▶ [Entries]
----------------
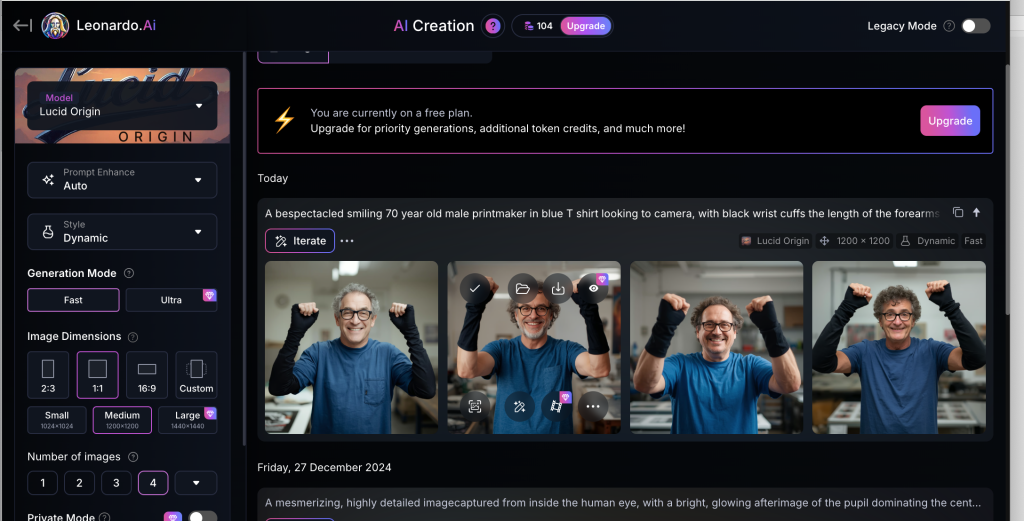This screenshot has width=1024, height=521.
Task: Click the magic wand edit icon on the second image
Action: (x=519, y=406)
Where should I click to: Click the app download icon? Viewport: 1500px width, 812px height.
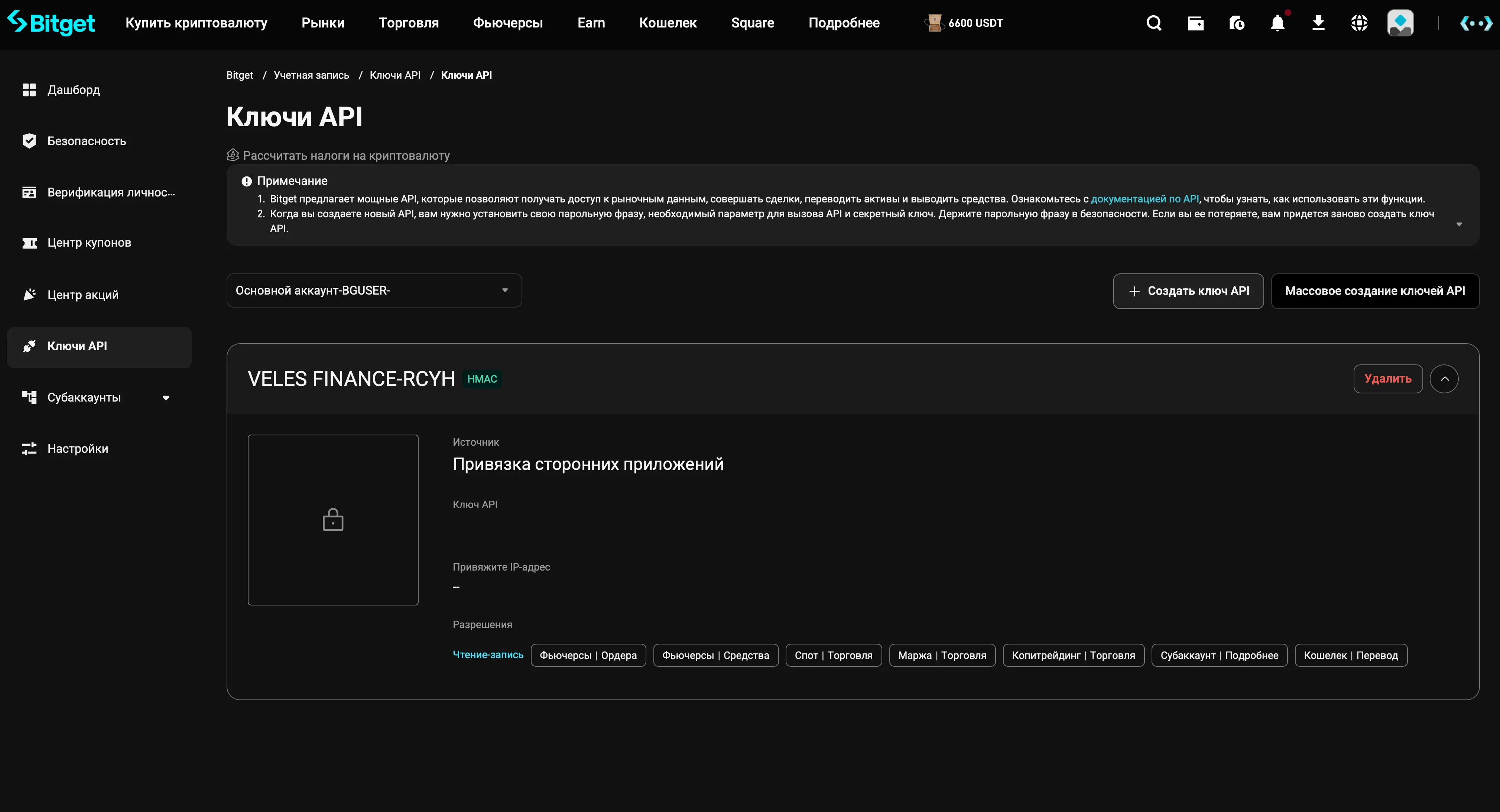coord(1318,23)
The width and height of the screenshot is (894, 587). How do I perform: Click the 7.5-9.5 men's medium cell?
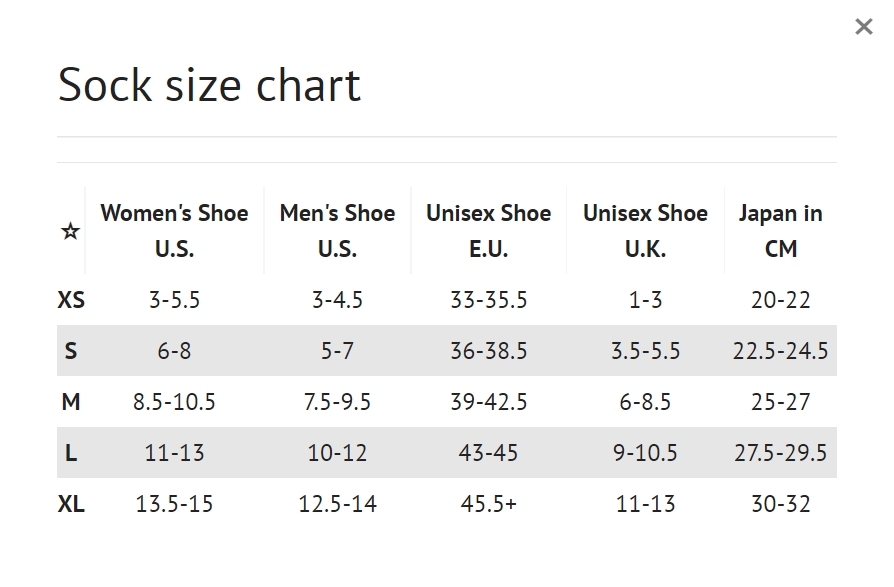tap(337, 402)
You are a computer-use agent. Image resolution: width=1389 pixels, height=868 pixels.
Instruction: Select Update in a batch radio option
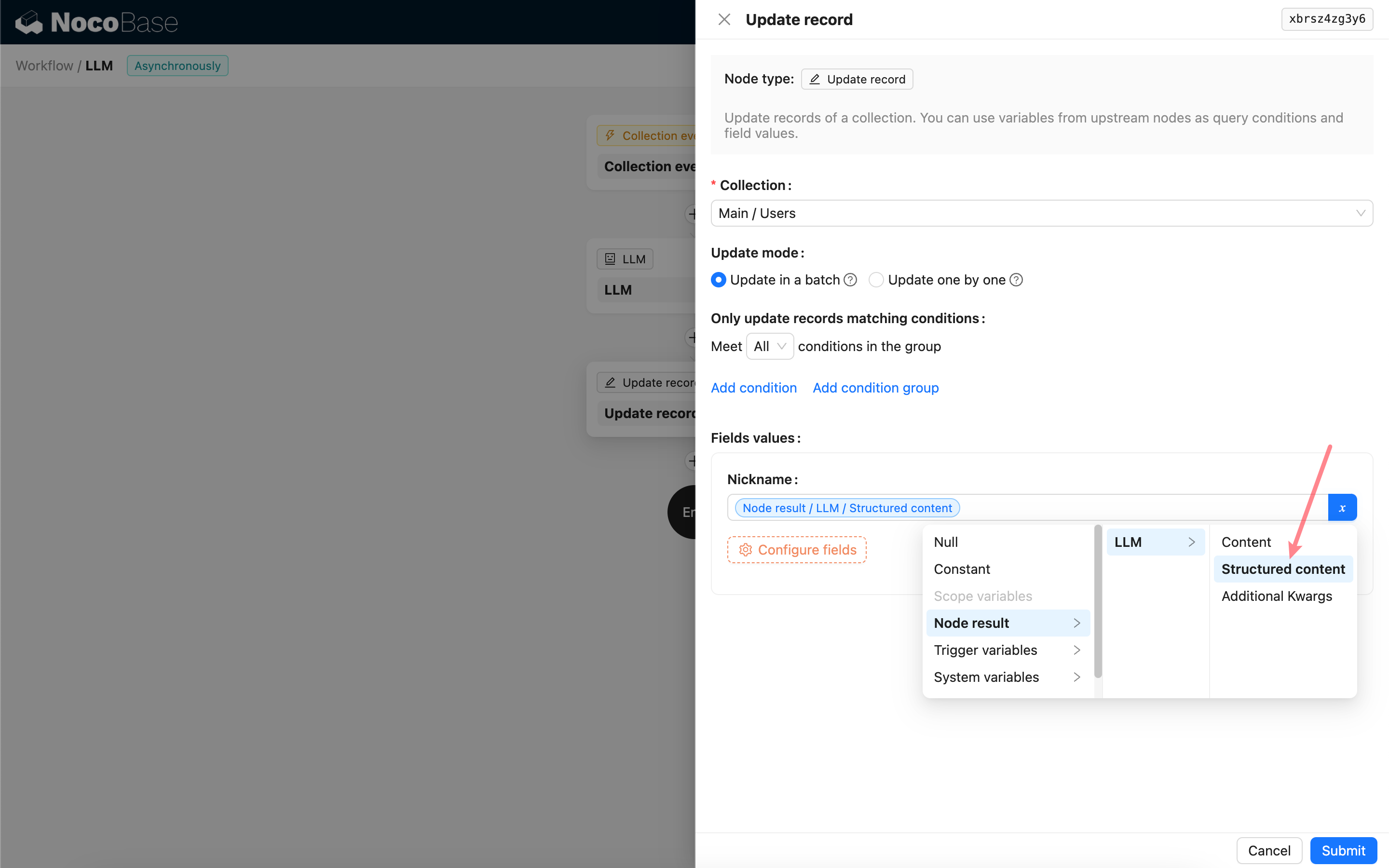pyautogui.click(x=718, y=280)
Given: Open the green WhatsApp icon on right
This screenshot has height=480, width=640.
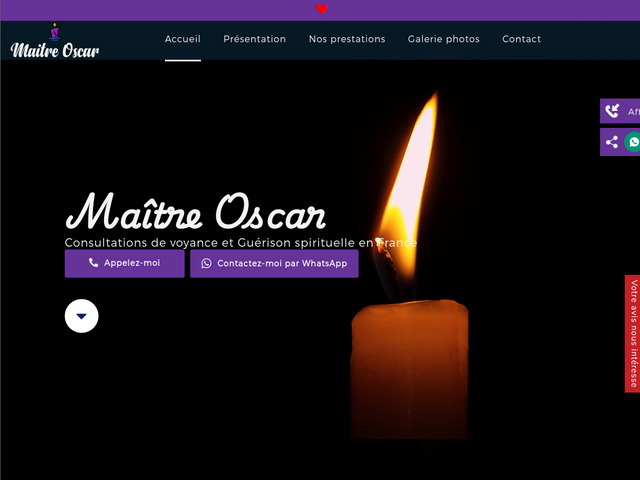Looking at the screenshot, I should (x=632, y=142).
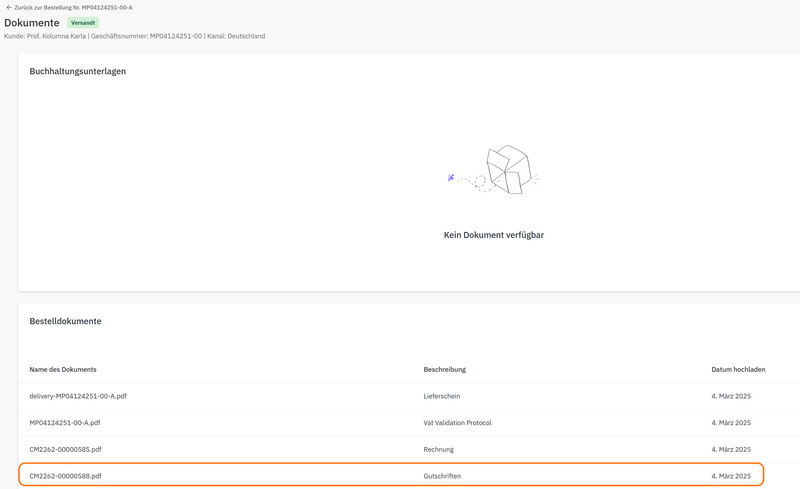Screen dimensions: 800x489
Task: Click the Beschreibung column header
Action: click(x=444, y=369)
----------------
Reproduce the records verbatim, from the beginning through the line containing "tap(337, 402)", and omit the pictures.

▶ [Exercise response]
This screenshot has width=1024, height=521.
Task: Click the magic wand edit icon on the second image
Action: (x=519, y=406)
Where should I click to: Click the app download icon? Viewport: 1500px width, 812px height.
coord(1318,23)
The width and height of the screenshot is (894, 587). How do I perform: Click the 7.5-9.5 men's medium cell?
tap(337, 402)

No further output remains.